>>>>>
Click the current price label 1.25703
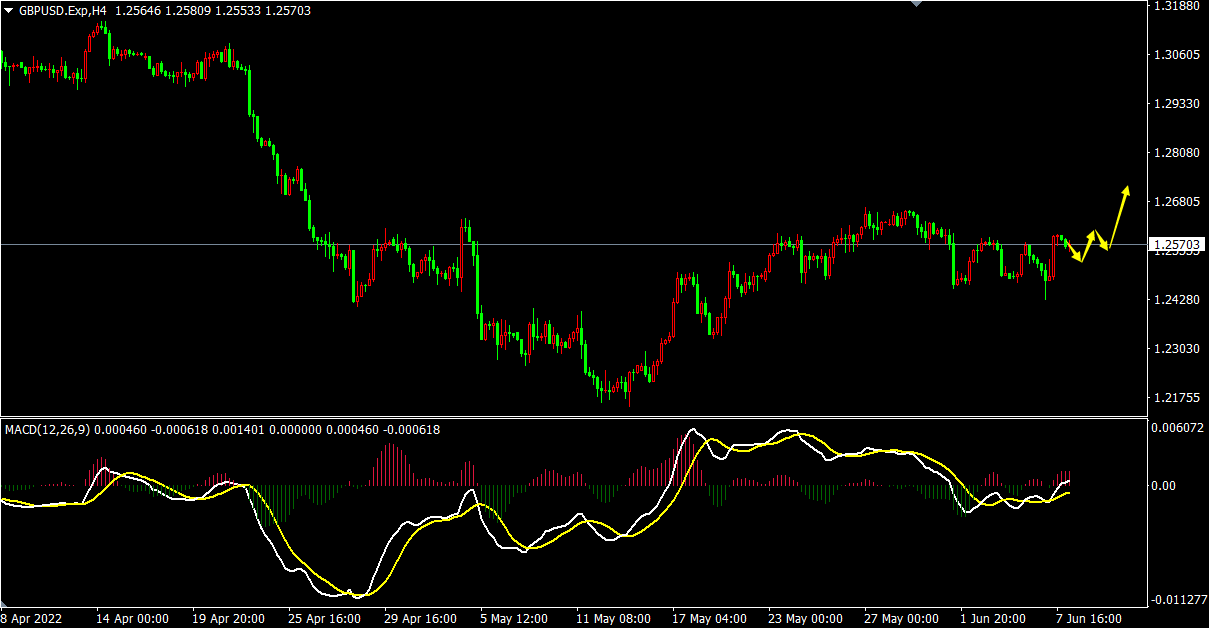 pos(1177,244)
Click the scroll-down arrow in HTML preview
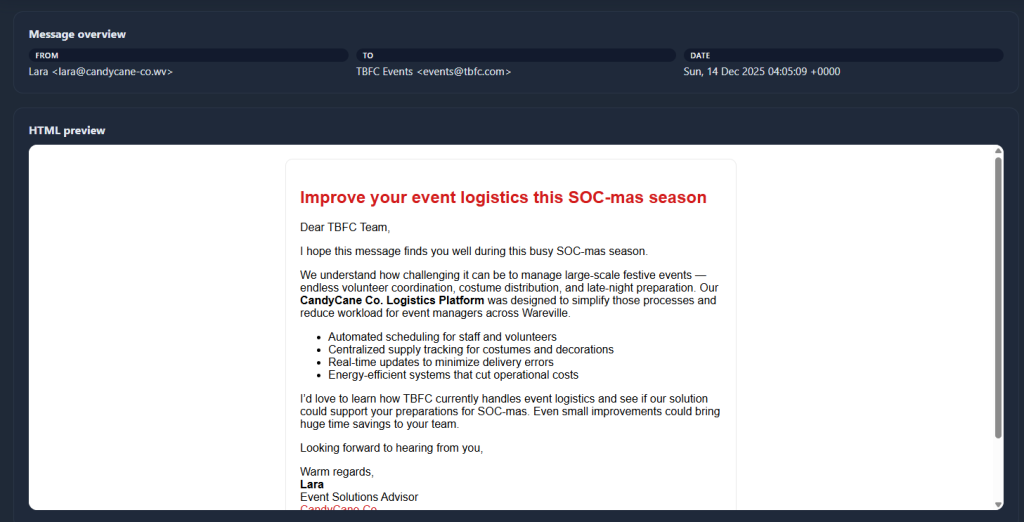This screenshot has width=1024, height=522. (998, 504)
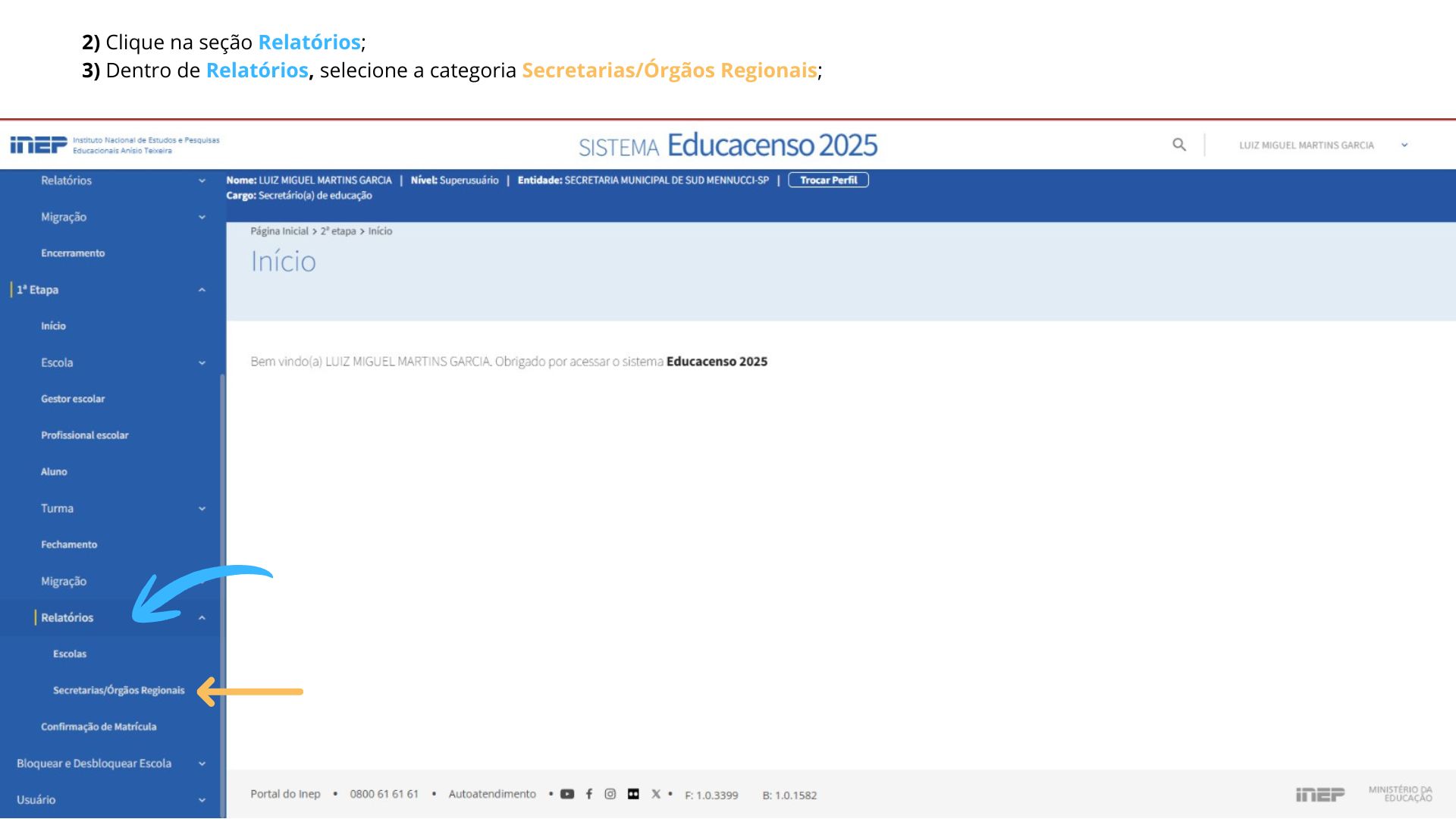The image size is (1456, 819).
Task: Select Escolas under Relatórios
Action: [x=70, y=654]
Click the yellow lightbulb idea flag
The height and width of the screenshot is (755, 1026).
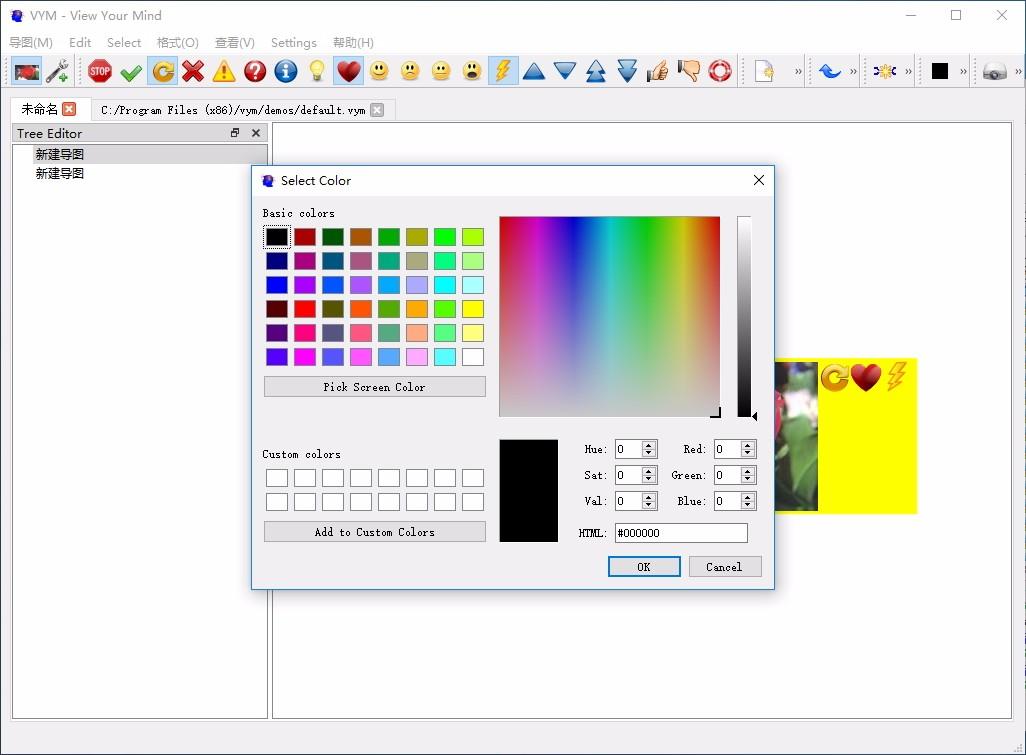(x=317, y=71)
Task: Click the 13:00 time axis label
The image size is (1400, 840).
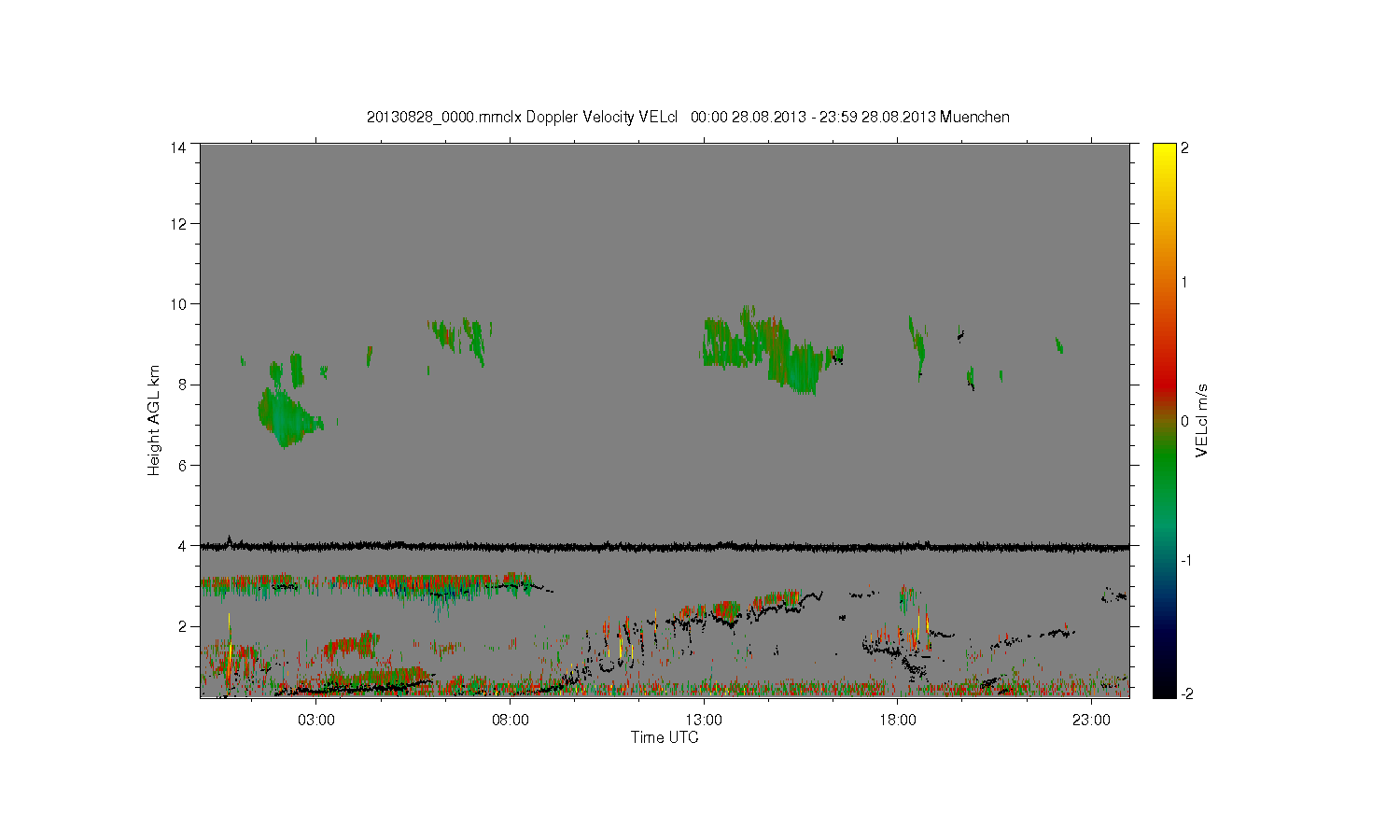Action: tap(704, 720)
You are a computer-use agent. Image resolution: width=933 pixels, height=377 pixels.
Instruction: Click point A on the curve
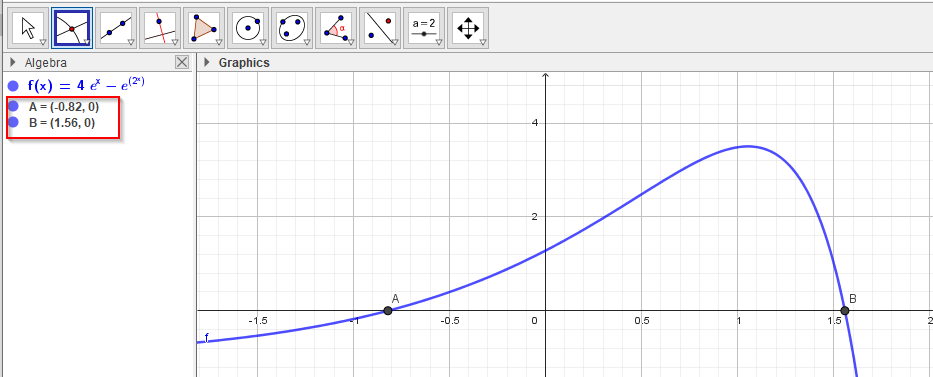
<<<<<
#### Do this
Copy out all the data above word for word, but leave out the pictures.

#### The completed task
Click the current price label 1.25703
 pos(1177,244)
Click the scroll-down arrow in HTML preview
This screenshot has width=1024, height=522. (998, 504)
The image size is (1456, 819).
Task: Select Escolas under Relatórios
Action: [x=70, y=654]
Click the yellow lightbulb idea flag
The height and width of the screenshot is (755, 1026).
(x=317, y=71)
Task: Click the 13:00 time axis label
The image size is (1400, 840).
Action: tap(704, 720)
You are a computer-use agent. Image resolution: width=933 pixels, height=377 pixels.
Instruction: Click point A on the curve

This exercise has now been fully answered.